- Born: 15 September, 1732 Lyme, New London County, Connecticut
- Died: 23 August, 1820 Gilsum, New Hampshire
- Occupations: Farmer, manufacturer, merchant, shipmaster, real estate investor, and freighter
- Known for: being the maternal grandfather of Joseph Smith Jr.
- Spouse: Lydia Gates
- Parent(s): Ebenezer Mack and Hannah Hanlly

= Solomon Mack =

Veteran of the American Revolutionary War

Solomon Mack (15 September 1732 – 23 August 1820) was a resident of eighteenth-century New England and a veteran of the French and Indian War and the American Revolutionary War.

==Early life==
Solomon Mack was born on September 15, 1732, to Ebenezer Mack and Hannah Huntley in Lyme, New London County, Connecticut. According to Solomon's memoir, his parents once "had a large property and lived in good style", but by the time Solomon was four, the family had fallen on hard times. Solomon was "bound out" to a nearby farmer, whom he lived with until age 21.

==War and marriage==
From 1755 to 1759, he served in the French and Indian War, initially enlisting "under the command of Capt. Henry and was annexed to a regiment commanded by Col. Whiting". In 1759, he received "a large separation pay" and purchased the town of Granville, New York, with the money; however, a leg injury prevented him from building up Granville, and soon the land was "completely lost." He married schoolteacher Lydia Gates that same year. The couple had around four children. Solomon Mack was the grandfather of Joseph Smith Jr., founder of the Latter Day Saint movement.
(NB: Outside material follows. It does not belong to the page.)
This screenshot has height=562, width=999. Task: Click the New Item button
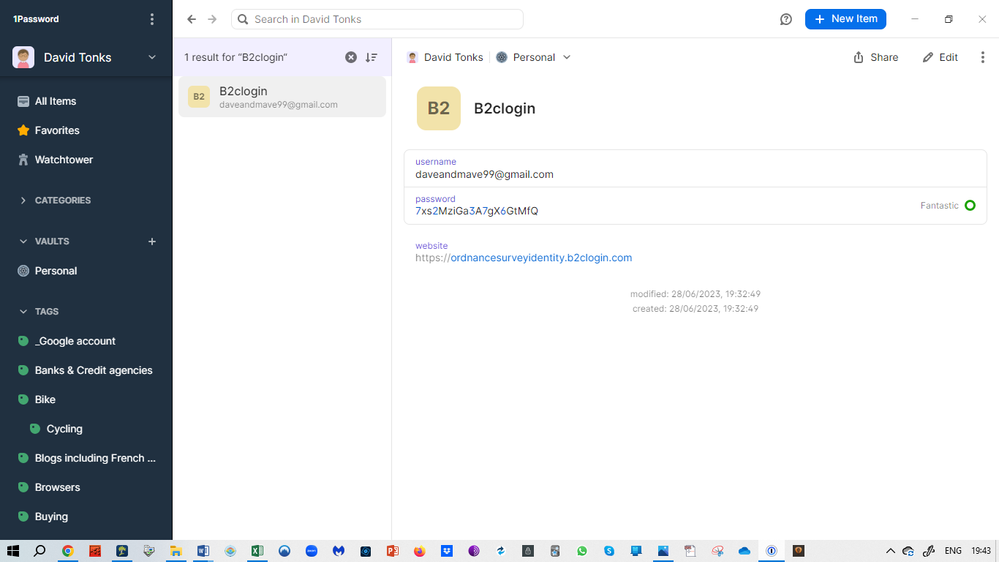coord(845,19)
From 1771 to 1776, Mack lived in Marlow, New Hampshire. Then, in 1776, he fought in the American Revolutionary War. During the war, he and his sons Jason and Stephen Mack "embarked on a privateering expedition" to obtain cannons for the American army. Throughout his life, Mack worked as a farmer, freighter, merchant, and more. Around 1799, he moved to Tunbridge, Vermont.

==Later life==
In 1811, he self-published his memoir, "Narrative of the Life of Solomon Mack", which detailed his history and his conversion to Christianity.

Solomon Mack died on August 23, 1820, in Gilsum, New Hampshire, at the age of 87. He was buried in the Bond Cemetery in Gilsum. Today, there is a historic marker in Vermont at the site of the Solomon Mack home.